Materials Science Research Lecture
Webinar Link:
https://caltech.zoom.us/j/95708772987
Webinar ID: 957 0877 2987
Abstract:
Sintering is an industrially important powder consolidation process that has gained renewed interest as a convenient process for densifying 3D printed powder compacts. Despite ≈70 years of scientific investigation, practical aspects of sintering continue to present challenges to our fundamental understanding of the process. This is highlighted by ongoing contentious debates around the roles of electric fields, high heating rates, and chemical additives in affecting sintering kinetics. Such experiments are primarily interpreted in the context of diffusion rate limited sintering models, where geometry, surface and grain boundary diffusivities, and surface and grain boundary energies are the primary variables. Determining all of these variables well in any particular system has always been experimentally challenging and laborious, which makes quantitative assessment of the models difficult.

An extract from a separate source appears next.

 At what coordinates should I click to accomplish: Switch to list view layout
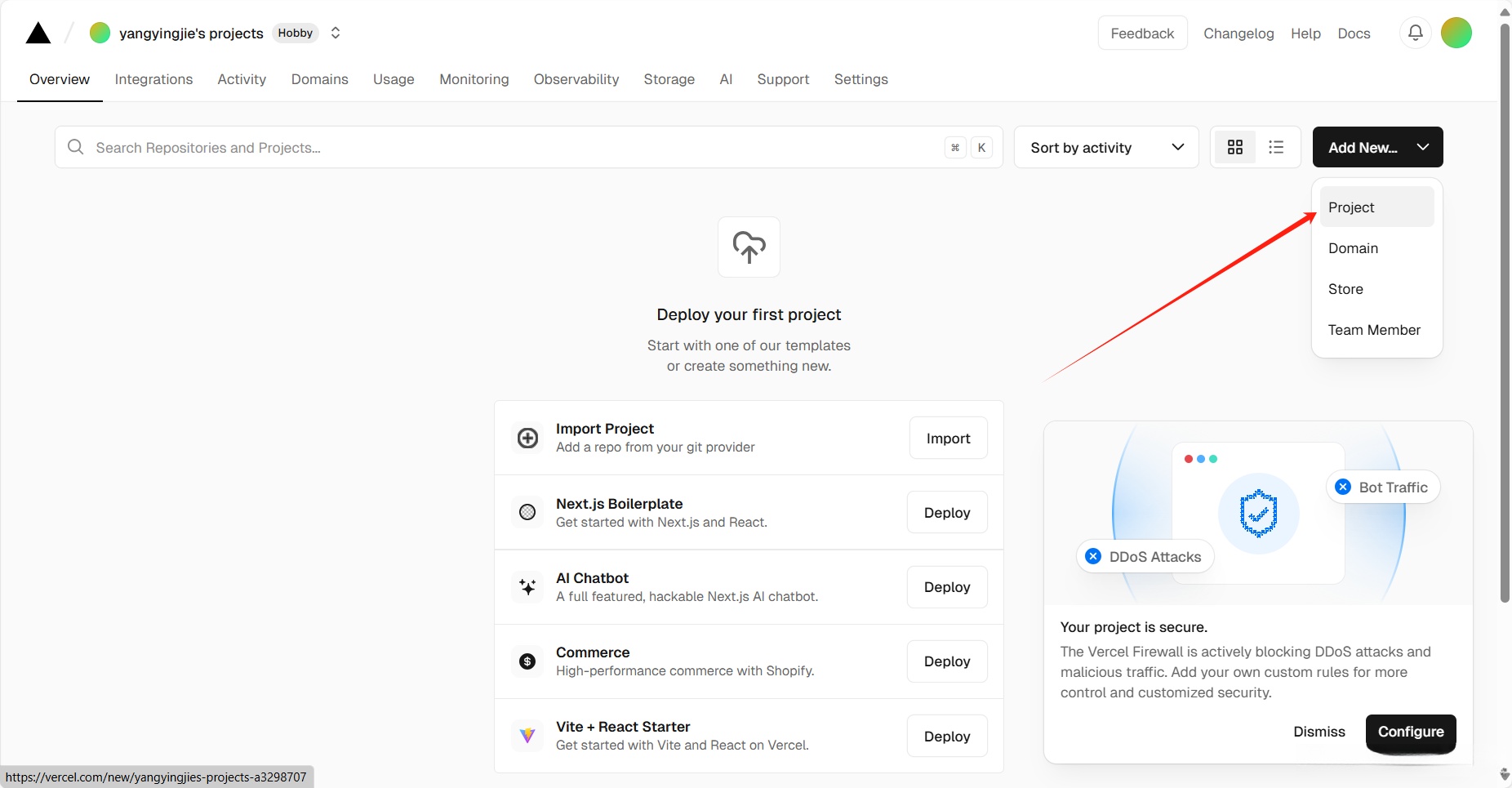tap(1276, 147)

We have developed ultrahigh temperature small-scale mechanical testing methods based on laser heating and in situ transmission electron microscopy imaging. The methodology is applied to performing a series of bicrystal Coble creep, zero-creep, and unconstrained sintering experiments that provide a basis for measuring interfacial energies and diffusivities, and grain boundary point defect formation and migration volumes that identify the diffusion mediating defect. These data are applied to interpreting the sintering behavior of model 2-particle sintering configurations in cubic ZrO2, UO2, and Al2O3-GdAlO3 composites observed in situ. The associated kinetic analyses indicate that, for the particles characterized, densification kinetics are interface reaction rate limited. Densification occurs during discrete steps, whose kinetics follow measured diffusivities, with longer intermittent incubation periods. It is hypothesized that these events are preceded by nucleation of climb mediating grain boundary dislocations. A large energy barrier is observed whose magnitude agrees with the thermodynamic work resulting from the vacancy flux between the surface and the dislocation sink in the grain boundary measured from creep. The new understanding derived from these experiments is primarily discussed in the context of heating rate effects on sintering kinetics. The results, however, have broad impacts on how other variables such as chemistry, applied stress, or electric field affect sintering kinetics.
More about the Speaker:
Shen J. Dillon is an Associate Professor in the Department of Materials Science and Engineering at the University of Illinois at Urbana-Champaign. He received his B.S. and Ph.D in Materials Science and Engineering from Lehigh University in 2007. He worked as a Research Associate at Carnegie Mellon University and a Visiting Research Scientist at the Massachusetts Institute of Technology. He joined the faculty at the University of Illinois at Urbana-Champaign in 2009. His scientific interests relate to understanding the key role played by inorganic interfacial structure-property relationships in affecting the performance of systems in extreme environments. Much of his recent work relates to developing and applying novel in situ characterization techniques that can be applied to understanding the dynamic properties of materials and their interfaces. He is the author of over 100 articles, and was a recipient of the 2011 Department of Energy Early Career Award, the 2013 National Science Foundation CAREER Award, and the 2015 American Ceramic Society's Robert L. Coble Award for Young Scholars.